EXERCISE OBJECTIVE
Copy the listing below line for line, leaving every character as it stands.

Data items
☆ ☆ ☆ ☆ ☆

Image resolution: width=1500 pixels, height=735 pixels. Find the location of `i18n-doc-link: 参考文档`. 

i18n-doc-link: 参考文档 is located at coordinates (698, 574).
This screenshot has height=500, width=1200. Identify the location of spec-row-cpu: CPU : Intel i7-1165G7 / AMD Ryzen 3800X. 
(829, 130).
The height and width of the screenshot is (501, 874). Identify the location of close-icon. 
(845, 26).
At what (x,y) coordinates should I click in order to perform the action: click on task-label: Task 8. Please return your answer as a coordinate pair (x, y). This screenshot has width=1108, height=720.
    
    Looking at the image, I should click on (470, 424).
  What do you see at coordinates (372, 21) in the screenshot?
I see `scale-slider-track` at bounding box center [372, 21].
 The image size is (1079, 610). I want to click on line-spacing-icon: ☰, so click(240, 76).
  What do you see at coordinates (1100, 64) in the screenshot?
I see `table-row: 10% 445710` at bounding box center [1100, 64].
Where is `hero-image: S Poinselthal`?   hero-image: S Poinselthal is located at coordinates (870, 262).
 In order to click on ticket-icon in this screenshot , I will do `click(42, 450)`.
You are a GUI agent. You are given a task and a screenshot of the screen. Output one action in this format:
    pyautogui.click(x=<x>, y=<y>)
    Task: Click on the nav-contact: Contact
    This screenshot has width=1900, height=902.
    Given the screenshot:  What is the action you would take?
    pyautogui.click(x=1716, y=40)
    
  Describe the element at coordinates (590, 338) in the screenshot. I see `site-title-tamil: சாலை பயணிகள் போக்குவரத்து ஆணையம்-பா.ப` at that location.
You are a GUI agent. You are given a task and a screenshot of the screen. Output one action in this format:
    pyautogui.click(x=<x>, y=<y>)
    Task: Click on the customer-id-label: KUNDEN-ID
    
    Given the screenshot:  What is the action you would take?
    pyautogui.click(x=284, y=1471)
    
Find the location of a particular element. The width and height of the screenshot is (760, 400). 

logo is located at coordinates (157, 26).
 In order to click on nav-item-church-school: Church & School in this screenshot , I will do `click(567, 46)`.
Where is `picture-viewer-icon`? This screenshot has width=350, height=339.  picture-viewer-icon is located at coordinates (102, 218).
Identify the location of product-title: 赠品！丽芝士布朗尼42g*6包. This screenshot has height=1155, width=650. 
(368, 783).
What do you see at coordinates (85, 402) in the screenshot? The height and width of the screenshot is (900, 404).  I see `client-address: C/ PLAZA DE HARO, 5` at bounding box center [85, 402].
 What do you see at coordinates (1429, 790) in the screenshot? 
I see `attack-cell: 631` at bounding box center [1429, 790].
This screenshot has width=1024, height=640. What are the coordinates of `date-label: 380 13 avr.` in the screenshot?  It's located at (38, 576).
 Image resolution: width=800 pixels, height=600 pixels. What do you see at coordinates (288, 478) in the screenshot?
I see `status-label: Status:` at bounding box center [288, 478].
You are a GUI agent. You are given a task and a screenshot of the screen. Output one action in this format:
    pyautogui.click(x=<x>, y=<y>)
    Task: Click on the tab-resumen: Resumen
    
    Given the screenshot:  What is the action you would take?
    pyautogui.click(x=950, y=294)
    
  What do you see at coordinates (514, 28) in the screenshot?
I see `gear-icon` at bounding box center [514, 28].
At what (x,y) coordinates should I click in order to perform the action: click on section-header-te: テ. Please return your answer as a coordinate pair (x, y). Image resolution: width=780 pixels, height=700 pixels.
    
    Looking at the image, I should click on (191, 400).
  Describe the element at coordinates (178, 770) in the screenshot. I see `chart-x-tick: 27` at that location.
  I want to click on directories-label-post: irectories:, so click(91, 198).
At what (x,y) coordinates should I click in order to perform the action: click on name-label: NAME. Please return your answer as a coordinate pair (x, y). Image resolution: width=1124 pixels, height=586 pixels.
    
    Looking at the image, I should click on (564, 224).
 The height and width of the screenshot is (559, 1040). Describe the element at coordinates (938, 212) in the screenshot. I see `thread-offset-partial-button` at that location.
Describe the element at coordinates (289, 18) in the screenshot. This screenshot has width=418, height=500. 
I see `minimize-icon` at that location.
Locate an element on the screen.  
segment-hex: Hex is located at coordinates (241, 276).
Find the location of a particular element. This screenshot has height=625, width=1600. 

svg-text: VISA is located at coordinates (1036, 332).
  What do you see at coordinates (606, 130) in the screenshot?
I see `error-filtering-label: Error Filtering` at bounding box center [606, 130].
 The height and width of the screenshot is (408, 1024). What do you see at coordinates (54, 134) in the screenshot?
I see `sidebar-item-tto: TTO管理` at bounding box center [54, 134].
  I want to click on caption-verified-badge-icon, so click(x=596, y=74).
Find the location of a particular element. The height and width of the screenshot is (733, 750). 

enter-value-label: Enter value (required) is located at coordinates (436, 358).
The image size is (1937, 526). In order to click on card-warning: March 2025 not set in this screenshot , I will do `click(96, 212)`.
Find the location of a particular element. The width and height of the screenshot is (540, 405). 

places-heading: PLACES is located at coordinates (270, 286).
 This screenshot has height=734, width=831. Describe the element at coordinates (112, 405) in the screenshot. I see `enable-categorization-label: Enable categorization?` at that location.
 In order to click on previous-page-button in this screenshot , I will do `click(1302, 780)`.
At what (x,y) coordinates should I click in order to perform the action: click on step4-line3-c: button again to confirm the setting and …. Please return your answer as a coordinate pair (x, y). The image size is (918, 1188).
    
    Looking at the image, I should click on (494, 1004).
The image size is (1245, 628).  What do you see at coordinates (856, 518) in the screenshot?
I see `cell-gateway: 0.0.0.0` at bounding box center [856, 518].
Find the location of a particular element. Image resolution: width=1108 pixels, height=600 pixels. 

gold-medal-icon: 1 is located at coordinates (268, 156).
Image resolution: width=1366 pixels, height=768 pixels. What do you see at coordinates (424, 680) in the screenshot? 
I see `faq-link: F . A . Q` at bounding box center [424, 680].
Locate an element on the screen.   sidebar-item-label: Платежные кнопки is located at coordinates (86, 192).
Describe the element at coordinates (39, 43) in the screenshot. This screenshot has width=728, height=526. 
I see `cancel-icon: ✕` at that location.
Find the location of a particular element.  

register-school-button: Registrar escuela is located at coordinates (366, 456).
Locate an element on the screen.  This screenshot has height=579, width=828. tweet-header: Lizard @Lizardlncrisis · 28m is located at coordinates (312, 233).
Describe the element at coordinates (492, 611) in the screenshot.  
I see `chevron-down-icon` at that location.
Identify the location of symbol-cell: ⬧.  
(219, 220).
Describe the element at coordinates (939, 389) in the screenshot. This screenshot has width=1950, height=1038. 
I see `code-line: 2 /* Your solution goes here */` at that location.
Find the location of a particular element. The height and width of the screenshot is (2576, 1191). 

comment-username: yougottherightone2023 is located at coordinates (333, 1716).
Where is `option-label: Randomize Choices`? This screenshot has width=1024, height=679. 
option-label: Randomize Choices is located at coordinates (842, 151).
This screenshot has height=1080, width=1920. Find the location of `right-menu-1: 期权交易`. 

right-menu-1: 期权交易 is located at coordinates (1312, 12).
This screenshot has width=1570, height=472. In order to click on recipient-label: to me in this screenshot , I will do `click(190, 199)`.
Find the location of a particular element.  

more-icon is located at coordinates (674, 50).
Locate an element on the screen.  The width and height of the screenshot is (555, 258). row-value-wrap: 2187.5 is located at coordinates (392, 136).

☆ ☆ ☆ ☆ ☆

ANSWER SPACE
Image resolution: width=1500 pixels, height=735 pixels. Find the location of `i18n-doc-link: 参考文档`. 

i18n-doc-link: 参考文档 is located at coordinates (698, 574).
This screenshot has height=500, width=1200. Identify the location of spec-row-cpu: CPU : Intel i7-1165G7 / AMD Ryzen 3800X. 
(829, 130).
The height and width of the screenshot is (501, 874). Identify the location of close-icon. 
(845, 26).
At what (x,y) coordinates should I click in order to perform the action: click on task-label: Task 8. Please return your answer as a coordinate pair (x, y). This screenshot has width=1108, height=720.
    
    Looking at the image, I should click on (470, 424).
  What do you see at coordinates (372, 21) in the screenshot?
I see `scale-slider-track` at bounding box center [372, 21].
 The image size is (1079, 610). I want to click on line-spacing-icon: ☰, so click(240, 76).
  What do you see at coordinates (1100, 64) in the screenshot?
I see `table-row: 10% 445710` at bounding box center [1100, 64].
Where is `hero-image: S Poinselthal`?   hero-image: S Poinselthal is located at coordinates (870, 262).
 In order to click on ticket-icon in this screenshot , I will do `click(42, 450)`.
You are a GUI agent. You are given a task and a screenshot of the screen. Output one action in this format:
    pyautogui.click(x=<x>, y=<y>)
    Task: Click on the nav-contact: Contact
    This screenshot has width=1900, height=902.
    Given the screenshot:  What is the action you would take?
    pyautogui.click(x=1716, y=40)
    
  Describe the element at coordinates (590, 338) in the screenshot. I see `site-title-tamil: சாலை பயணிகள் போக்குவரத்து ஆணையம்-பா.ப` at that location.
You are a GUI agent. You are given a task and a screenshot of the screen. Output one action in this format:
    pyautogui.click(x=<x>, y=<y>)
    Task: Click on the customer-id-label: KUNDEN-ID
    
    Given the screenshot:  What is the action you would take?
    pyautogui.click(x=284, y=1471)
    
Find the location of a particular element. The width and height of the screenshot is (760, 400). 

logo is located at coordinates (157, 26).
 In order to click on nav-item-church-school: Church & School in this screenshot , I will do `click(567, 46)`.
Where is `picture-viewer-icon`? This screenshot has width=350, height=339.  picture-viewer-icon is located at coordinates (102, 218).
Identify the location of product-title: 赠品！丽芝士布朗尼42g*6包. This screenshot has height=1155, width=650. 
(368, 783).
What do you see at coordinates (85, 402) in the screenshot? The height and width of the screenshot is (900, 404).  I see `client-address: C/ PLAZA DE HARO, 5` at bounding box center [85, 402].
 What do you see at coordinates (1429, 790) in the screenshot? 
I see `attack-cell: 631` at bounding box center [1429, 790].
This screenshot has width=1024, height=640. What are the coordinates of `date-label: 380 13 avr.` in the screenshot?  It's located at (38, 576).
 Image resolution: width=800 pixels, height=600 pixels. What do you see at coordinates (288, 478) in the screenshot?
I see `status-label: Status:` at bounding box center [288, 478].
You are a GUI agent. You are given a task and a screenshot of the screen. Output one action in this format:
    pyautogui.click(x=<x>, y=<y>)
    Task: Click on the tab-resumen: Resumen
    
    Given the screenshot:  What is the action you would take?
    pyautogui.click(x=950, y=294)
    
  What do you see at coordinates (514, 28) in the screenshot?
I see `gear-icon` at bounding box center [514, 28].
At what (x,y) coordinates should I click in order to perform the action: click on section-header-te: テ. Please return your answer as a coordinate pair (x, y). Image resolution: width=780 pixels, height=700 pixels.
    
    Looking at the image, I should click on (191, 400).
  Describe the element at coordinates (178, 770) in the screenshot. I see `chart-x-tick: 27` at that location.
  I want to click on directories-label-post: irectories:, so click(91, 198).
At what (x,y) coordinates should I click in order to perform the action: click on name-label: NAME. Please return your answer as a coordinate pair (x, y). Image resolution: width=1124 pixels, height=586 pixels.
    
    Looking at the image, I should click on (564, 224).
 The height and width of the screenshot is (559, 1040). Describe the element at coordinates (938, 212) in the screenshot. I see `thread-offset-partial-button` at that location.
Describe the element at coordinates (289, 18) in the screenshot. This screenshot has width=418, height=500. 
I see `minimize-icon` at that location.
Locate an element on the screen.  
segment-hex: Hex is located at coordinates (241, 276).
Find the location of a particular element. This screenshot has height=625, width=1600. 

svg-text: VISA is located at coordinates (1036, 332).
  What do you see at coordinates (606, 130) in the screenshot?
I see `error-filtering-label: Error Filtering` at bounding box center [606, 130].
 The height and width of the screenshot is (408, 1024). What do you see at coordinates (54, 134) in the screenshot?
I see `sidebar-item-tto: TTO管理` at bounding box center [54, 134].
  I want to click on caption-verified-badge-icon, so click(x=596, y=74).
Find the location of a particular element. The height and width of the screenshot is (733, 750). 

enter-value-label: Enter value (required) is located at coordinates (436, 358).
The image size is (1937, 526). In order to click on card-warning: March 2025 not set in this screenshot , I will do `click(96, 212)`.
Find the location of a particular element. The width and height of the screenshot is (540, 405). 

places-heading: PLACES is located at coordinates (270, 286).
 This screenshot has height=734, width=831. Describe the element at coordinates (112, 405) in the screenshot. I see `enable-categorization-label: Enable categorization?` at that location.
 In order to click on previous-page-button in this screenshot , I will do `click(1302, 780)`.
At what (x,y) coordinates should I click in order to perform the action: click on step4-line3-c: button again to confirm the setting and …. Please return your answer as a coordinate pair (x, y). The image size is (918, 1188).
    
    Looking at the image, I should click on (494, 1004).
The image size is (1245, 628).  What do you see at coordinates (856, 518) in the screenshot?
I see `cell-gateway: 0.0.0.0` at bounding box center [856, 518].
Find the location of a particular element. Image resolution: width=1108 pixels, height=600 pixels. 

gold-medal-icon: 1 is located at coordinates (268, 156).
Image resolution: width=1366 pixels, height=768 pixels. What do you see at coordinates (424, 680) in the screenshot? 
I see `faq-link: F . A . Q` at bounding box center [424, 680].
Locate an element on the screen.   sidebar-item-label: Платежные кнопки is located at coordinates (86, 192).
Describe the element at coordinates (39, 43) in the screenshot. This screenshot has width=728, height=526. 
I see `cancel-icon: ✕` at that location.
Find the location of a particular element.  

register-school-button: Registrar escuela is located at coordinates (366, 456).
Locate an element on the screen.  This screenshot has height=579, width=828. tweet-header: Lizard @Lizardlncrisis · 28m is located at coordinates (312, 233).
Describe the element at coordinates (492, 611) in the screenshot.  
I see `chevron-down-icon` at that location.
Identify the location of symbol-cell: ⬧.  
(219, 220).
Describe the element at coordinates (939, 389) in the screenshot. This screenshot has width=1950, height=1038. 
I see `code-line: 2 /* Your solution goes here */` at that location.
Find the location of a particular element. The height and width of the screenshot is (2576, 1191). 

comment-username: yougottherightone2023 is located at coordinates (333, 1716).
Where is `option-label: Randomize Choices`? This screenshot has width=1024, height=679. 
option-label: Randomize Choices is located at coordinates (842, 151).
This screenshot has height=1080, width=1920. Find the location of `right-menu-1: 期权交易`. 

right-menu-1: 期权交易 is located at coordinates (1312, 12).
This screenshot has width=1570, height=472. In order to click on recipient-label: to me in this screenshot , I will do `click(190, 199)`.
Find the location of a particular element.  

more-icon is located at coordinates (674, 50).
Locate an element on the screen.  The width and height of the screenshot is (555, 258). row-value-wrap: 2187.5 is located at coordinates (392, 136).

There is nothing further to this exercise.